Fans cheering as the flag is waived off as Kiel is motionless being wheeled off on a cart. One of the worst, most awkward moments I’ve seen.
— Mark Ennis (@MarkEnnis) September 25, 2015
The problem with that ruling: the NCAA still defines that as targeting.
Hits like Lanier’s on Kiel are the exact kind the targeting penalty was designed to remove from the game in the name of player safety. The NCAA rules (9-1-3 and 9-1-4) that outline the targeting penalty are rather involved, and you can view the entire explanation of them with examples and indicators on the American Football Coaches Association website, but here is the meat of it all:
Targeting and Initiating Contact with the Crown of the Helmet (Rule 9-1-3)

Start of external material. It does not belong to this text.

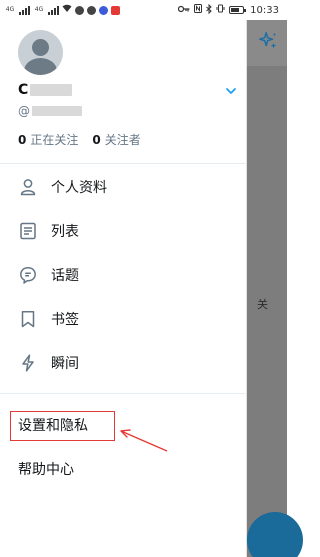  I want to click on profile-name: C, so click(46, 90).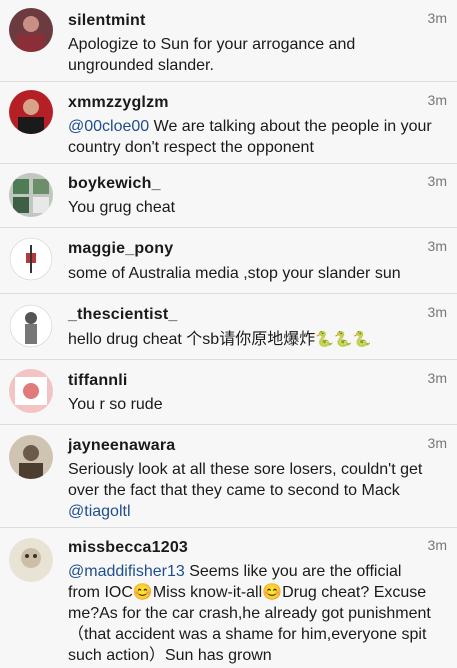 The height and width of the screenshot is (668, 457). What do you see at coordinates (126, 572) in the screenshot?
I see `mention-link: @maddifisher13` at bounding box center [126, 572].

No player shall target and initiate contact against an opponent with the crown (top) of his helmet. When in question, it is a foul.
Targeting and Initiating Contact to Head or Neck Area of a Defenseless Player (Rule 9-1-4)
No player shall target and initiate contact to the head or neck area of a defenseless opponent with the helmet, forearm, fist, elbow or shoulder. When in question, it is a foul. (Rule 2-27-14)
Notice how it lists the shoulder as a body part a player cannot use to “target and initiate contact to the head or neck area of a defenseless opponent” in the definition for Rule 9-1-4? Because apparently the AAC officials on the field and in the booth that night in Memphis weren’t aware.
It seems clear that by launching himself towards the head of Kiel that Lanier fulfilled the NCAA definition of targeting with an “apparent intent that goes beyond making a legal tackle or a legal block or playing the ball.” Can you honestly say the same for the play involving Bolden?
The major point here is that targeting is the most convoluted penalty in college football, and it’s only second in inconsistency in all of sports because the NFL has absolutely NO idea what a catch is anymore (e.g., Golden Tate’s “touchdown” against the Bears Sunday vs. Tyler Eifert’s “non-touchdown” against the Ravens a few weeks ago).
And both rules are part of what is currently plaguing football right now: over-legislation.
The game is at a point where not just fans, but supposed experts can’t come to agreement on calls. How many times have you watched an NFL game and heard Mike Pereira or Mike Carey brought in to offer an opinion on a call and either disagree with the call made or be unable to 100 percent claim a call should go one way or another?
Folks, it shouldn’t be that hard. Especially now with the increased ability in the world to get calls correct via replay reviews and coach’s challenges.
Aside from the improbable finish, the main storyline from the Michigan State-Michigan game became officiating, despite it otherwise being another fantastic chapter in the rivalry. Missed and poor calls that hurt both teams ruled the day, and Jim Harbaugh didn’t shy away from saying as much, as Adam Biggers wrote for Today’s U.
It is unfortunate for a game like that to be marred by poor officiating.
It is shameful for a senior and team captain playing in his final game against a rival with conference and national title implications on the line to be robbed of that opportunity on that stage by poor officiating.
But it is inhuman to see the hit on Kiel and watch him lie motionless on the field, and yet be oblivious to the complete definition and application of the one rule that is supposed to be a safeguard to him in that situation.
I take no issue with the targeting rule as it is rooted in player safety. The perpetual inconsistencies in its implementation even with replay review, however, need to be addressed by the NCAA immediately.